Hardware
Previously, Grex was spread across several computers and other devices including the "main" Grex server, a satellite server called "gryps" that handled ancillary duties, a terminal server and a bank of modems and other associated devices. This was necessary for performance reasons at one time, as Grex was slow and underpowered and it was critical for system stability to offload as much as possible from the primary machine. But things are quite different now. Grex is far more powerful than before, and the current configuration reflects that. Furthermore, Grex spent most of its early life in space controlled by the Grex staff. It is now in a colocation facility, gryps is gone, and there is neither need nor space for a terminal server.
Main Computer and Hosting
Grex currently runs on an HP multicore system that was donated in early 2012 and replaced a system that had been purchased in 2003. The HP computer is temporary, and will be upgraded soon.
Grex is hosted at A2 Hosting, a developer friendly hosting provider in Michigan, in the mid-Western part of the United States.

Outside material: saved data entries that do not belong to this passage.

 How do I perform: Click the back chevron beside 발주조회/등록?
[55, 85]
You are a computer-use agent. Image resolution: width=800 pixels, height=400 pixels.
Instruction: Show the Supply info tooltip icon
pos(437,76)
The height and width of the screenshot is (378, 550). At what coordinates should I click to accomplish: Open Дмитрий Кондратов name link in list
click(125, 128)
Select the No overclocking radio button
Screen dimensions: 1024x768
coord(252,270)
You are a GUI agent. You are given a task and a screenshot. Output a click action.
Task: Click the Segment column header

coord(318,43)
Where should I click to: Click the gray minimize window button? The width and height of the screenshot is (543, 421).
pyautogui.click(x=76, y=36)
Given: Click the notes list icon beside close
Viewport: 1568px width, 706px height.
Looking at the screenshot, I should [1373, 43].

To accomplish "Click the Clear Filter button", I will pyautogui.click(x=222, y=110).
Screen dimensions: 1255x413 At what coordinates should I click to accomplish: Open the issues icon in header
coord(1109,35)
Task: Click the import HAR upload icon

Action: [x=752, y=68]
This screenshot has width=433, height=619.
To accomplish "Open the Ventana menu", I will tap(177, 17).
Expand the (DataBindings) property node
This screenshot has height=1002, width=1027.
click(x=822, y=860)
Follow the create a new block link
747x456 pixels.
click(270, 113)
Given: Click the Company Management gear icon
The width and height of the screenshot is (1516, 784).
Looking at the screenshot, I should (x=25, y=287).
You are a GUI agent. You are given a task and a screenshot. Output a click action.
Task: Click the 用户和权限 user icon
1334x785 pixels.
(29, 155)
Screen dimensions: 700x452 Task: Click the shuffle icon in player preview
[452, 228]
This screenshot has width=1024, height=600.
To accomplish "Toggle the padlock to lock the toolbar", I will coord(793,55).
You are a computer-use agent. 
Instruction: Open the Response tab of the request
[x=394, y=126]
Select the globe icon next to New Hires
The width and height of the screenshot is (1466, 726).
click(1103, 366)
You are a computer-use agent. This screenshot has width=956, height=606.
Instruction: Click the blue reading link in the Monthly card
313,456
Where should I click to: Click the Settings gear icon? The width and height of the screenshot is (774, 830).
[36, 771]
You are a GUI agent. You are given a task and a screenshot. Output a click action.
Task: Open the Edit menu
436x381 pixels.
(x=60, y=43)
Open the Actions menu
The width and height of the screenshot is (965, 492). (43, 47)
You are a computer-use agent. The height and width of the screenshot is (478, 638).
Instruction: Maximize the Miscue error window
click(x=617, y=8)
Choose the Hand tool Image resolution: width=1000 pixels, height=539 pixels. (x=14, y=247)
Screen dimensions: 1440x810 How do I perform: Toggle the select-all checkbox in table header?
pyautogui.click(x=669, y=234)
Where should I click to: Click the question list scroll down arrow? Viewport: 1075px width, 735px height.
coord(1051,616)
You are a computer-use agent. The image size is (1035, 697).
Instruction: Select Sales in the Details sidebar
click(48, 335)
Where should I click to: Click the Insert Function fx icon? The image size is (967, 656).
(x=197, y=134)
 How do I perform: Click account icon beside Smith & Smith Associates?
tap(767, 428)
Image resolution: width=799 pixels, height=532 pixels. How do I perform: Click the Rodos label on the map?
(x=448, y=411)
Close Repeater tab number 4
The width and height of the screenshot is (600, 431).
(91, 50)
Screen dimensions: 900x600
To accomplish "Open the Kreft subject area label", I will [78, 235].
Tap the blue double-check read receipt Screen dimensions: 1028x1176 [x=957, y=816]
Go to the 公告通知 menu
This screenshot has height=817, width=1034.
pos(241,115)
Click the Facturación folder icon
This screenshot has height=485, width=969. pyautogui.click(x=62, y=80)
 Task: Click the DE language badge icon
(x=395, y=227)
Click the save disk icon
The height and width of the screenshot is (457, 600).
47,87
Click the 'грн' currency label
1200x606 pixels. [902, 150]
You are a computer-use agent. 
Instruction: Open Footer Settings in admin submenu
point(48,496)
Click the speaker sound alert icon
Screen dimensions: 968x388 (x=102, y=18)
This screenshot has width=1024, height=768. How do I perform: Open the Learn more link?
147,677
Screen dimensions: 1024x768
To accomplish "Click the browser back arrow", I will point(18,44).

Grex no longer offers dial-up service.
Software
Grex runs the OpenBSD operating system, mostly unmodified from the basic distribution. Additionally, we have installed a number of third party packages from the OpenBSD ports collection, and we also run some software either written by or closely associated with the Grex community, such as the backtalk conferencing software, the party multi-user chat program and the Orville write replacement for the standard Unix write(1) program.
At the time of this writing, all software running on Grex is Open Source. The venerable Picospan conferencing software, long a staple of life on Grex and the last non-open software we ran, has been replaced by Fronttalk. This is in sharp contrast to Grex's origins on Sun computers, where we did not even have access to the operating system source code, and changes to the system often required binary modifications!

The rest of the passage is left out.